そうです。大概の主婦は冷蔵庫の中のモノが腐りそうな場合、とりあえずなんかの料理に混ぜればいいや!という軽い気持ちで混ぜ込んでしまうのだと思います。
だから、「モヤシの入ったお好み焼き」とか、「鍋料理に大量のチンゲンサイ」とか……ありそうであり得ない料理が出来上がるんですね。
 
こんなことを糾弾してくる眼光の鋭い夫・ケンさんは、バッチャの孫として長年バッチャと一緒に暮らして来ました。

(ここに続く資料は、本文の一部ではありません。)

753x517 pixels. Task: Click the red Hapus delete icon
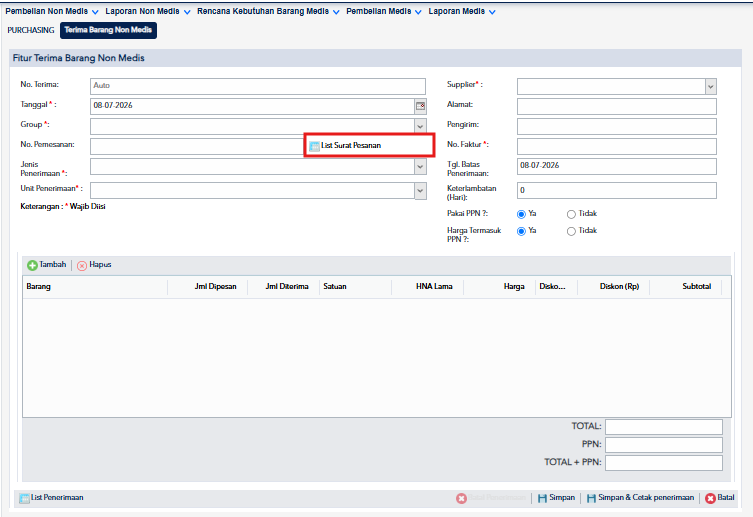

夫は、生半可な変わり者ではありません。第一に、女が嫌いです。
女っていうのは、論理的でない者の代表でありながらそれを自覚もせずにキャーキャーとただ生きているから、それを理解できない夫に嫌われるのだと思うのですが。なぜこんな夫なんかと結婚できたのかというと、夫は論理的でないものは好きじゃない代わりに、論理を超えてくるものには一定の価値を見いだしてくれるからなのです。
ようは、わけがわからなすぎると「論理を超えた」として、ある一定の価値を与えてくれるようなのです。
結婚する前、夫にとって私という存在は意味がわからなすぎる代表だったのでしょう。
「将来は、ミステリーハンターになってタダで外国に行って、ここでクエスチョンですって言うのが夢なの。それで、老後はブラジルに渡って、サンマ屋さんを開きたいの……!」
これを語りで済ませるなら私も夫の嫌いな女子の一人として普通にカウントされたのですが、私の変わったところはそれを、全部実行に移してしまったたところです。しかも、全てが間違った方法で……。
 
ミステリーハンターになろうとした私は夫と離れて3年間の上京生活を試みました。その3年間で私は、東京で生活するために山海料理店の板前になり、芸人になるために大川興業のオーディションを受け、そして落ち、相方を見つけてお笑いコンビを組み、コント作りに励み、顔面を白塗りにしてライブハウスで集団舞踏を踊っていました。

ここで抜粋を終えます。